A Câmara Municipal de Arcos de Valdevez vai investir 250 mil euros na criação de cinco equipas de Sapadores Florestais, através da assinatura de protocolos com associações florestais e comunidades locais de baldios, reforçando a prevenção e o combate aos incêndios rurais no concelho.

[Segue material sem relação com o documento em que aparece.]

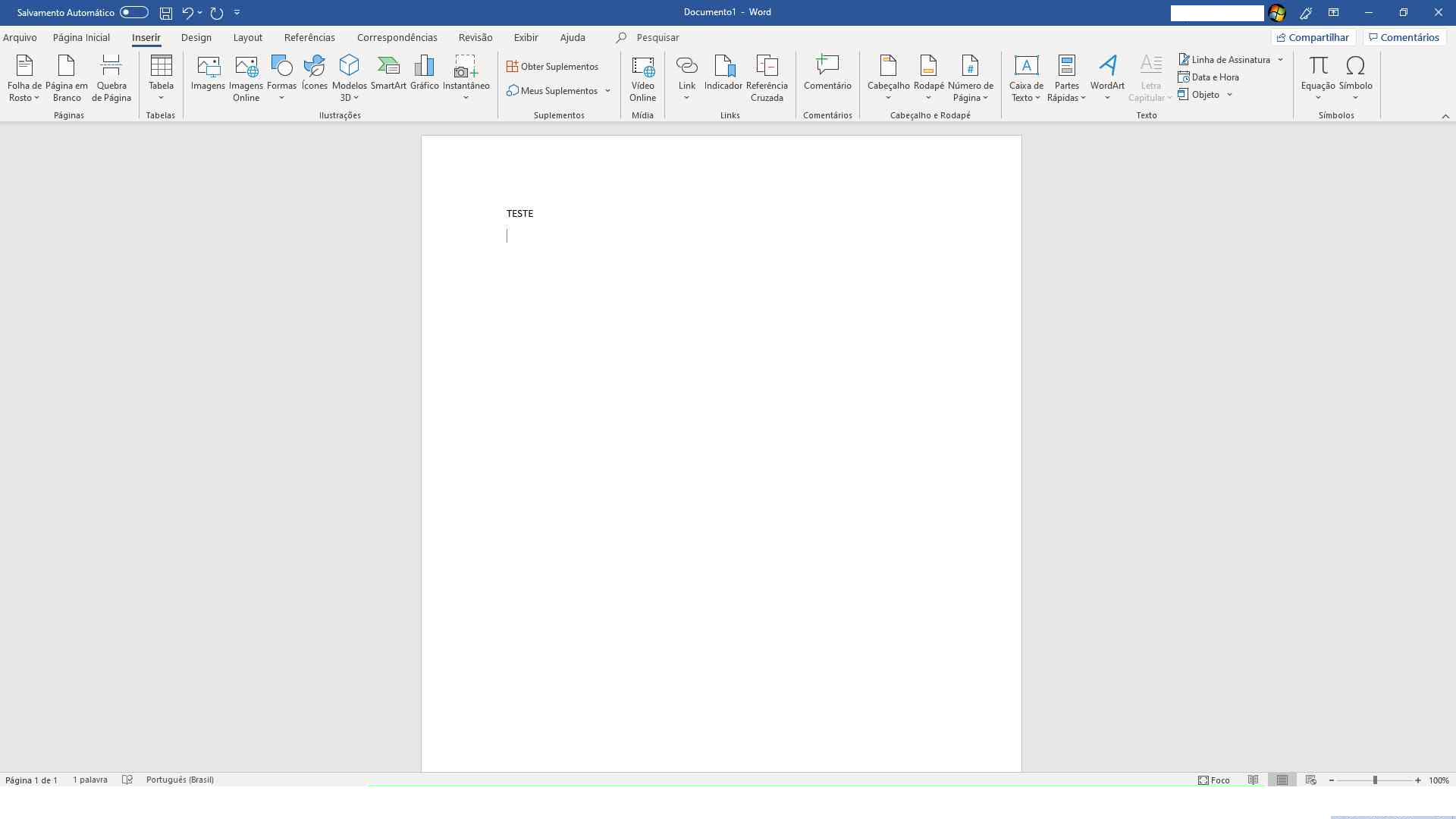Image resolution: width=1456 pixels, height=819 pixels.
Task: Switch to the Referências tab
Action: [309, 37]
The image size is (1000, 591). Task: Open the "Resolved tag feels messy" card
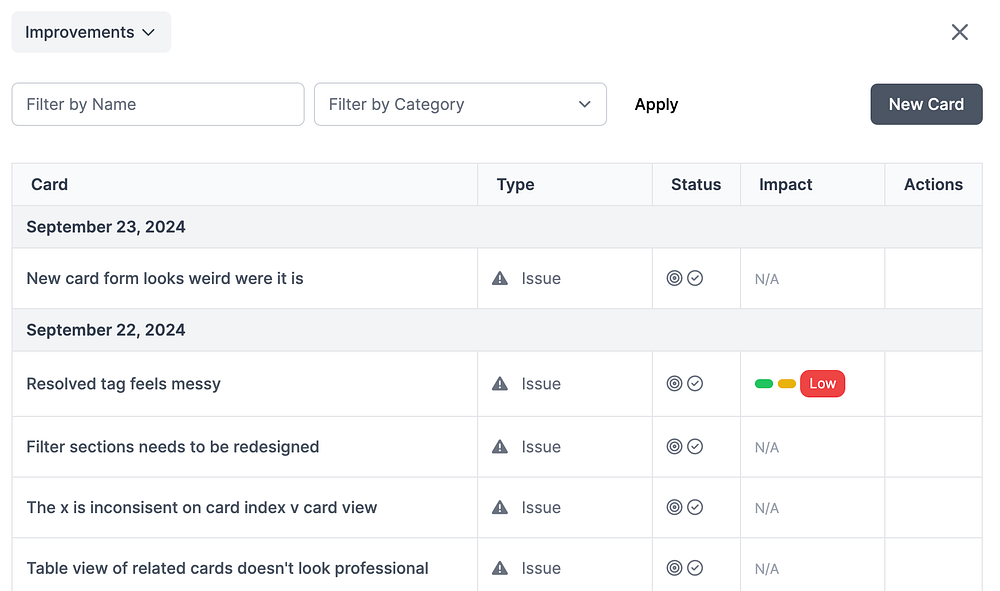(x=123, y=384)
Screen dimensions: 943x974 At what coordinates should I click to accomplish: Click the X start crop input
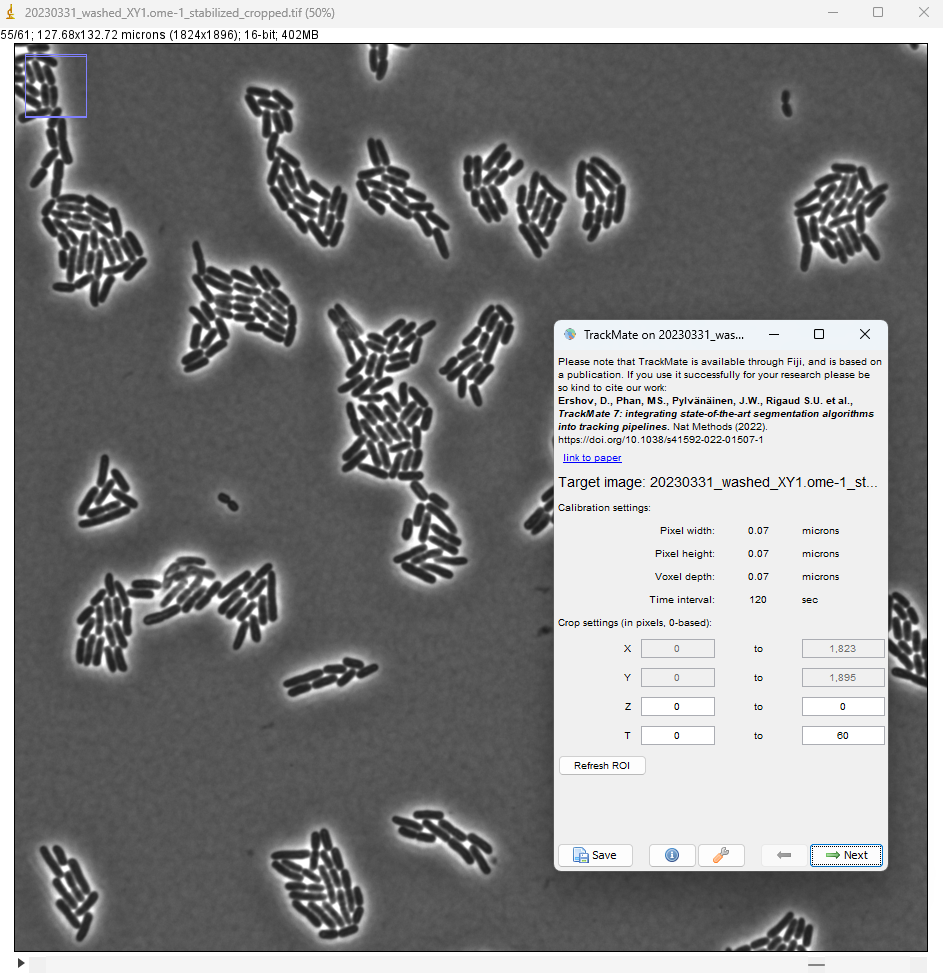pyautogui.click(x=677, y=648)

Os primeiros protocolos, no valor global de 100 mil euros, foram celebrados com a Associação Florestal do Lima e a Associação Florestal Atlântica, permitindo a constituição de duas equipas que terão como principal missão o desenvolvimento de ações de silvicultura preventiva e redução do risco de incêndio.
Além das intervenções de prevenção, os sapadores florestais irão assegurar ações de vigilância, primeira intervenção em incêndios, apoio às operações de combate e rescaldo, vigilância pós-incêndio e sensibilização da população para comportamentos de risco.
As equipas irão atuar em várias freguesias do concelho, abrangendo territórios como Aguiã, Arcos São Paio e Giela, Vila Fonche e Parada, Cabana Maior, Sistelo, Soajo, Rio Frio, Sabadim, Souto e Tabaçô, entre muitas outras localidades do concelho arcuense.
Baldios de Cabreiro, Gavieira e Soajo também recebem apoio
Na mesma ocasião, o município assinou ainda protocolos com as Comunidades Locais dos Baldios de Cabreiro, Gavieira e Soajo, num investimento adicional de 150 mil euros destinado à criação de mais três equipas de Sapadores Florestais.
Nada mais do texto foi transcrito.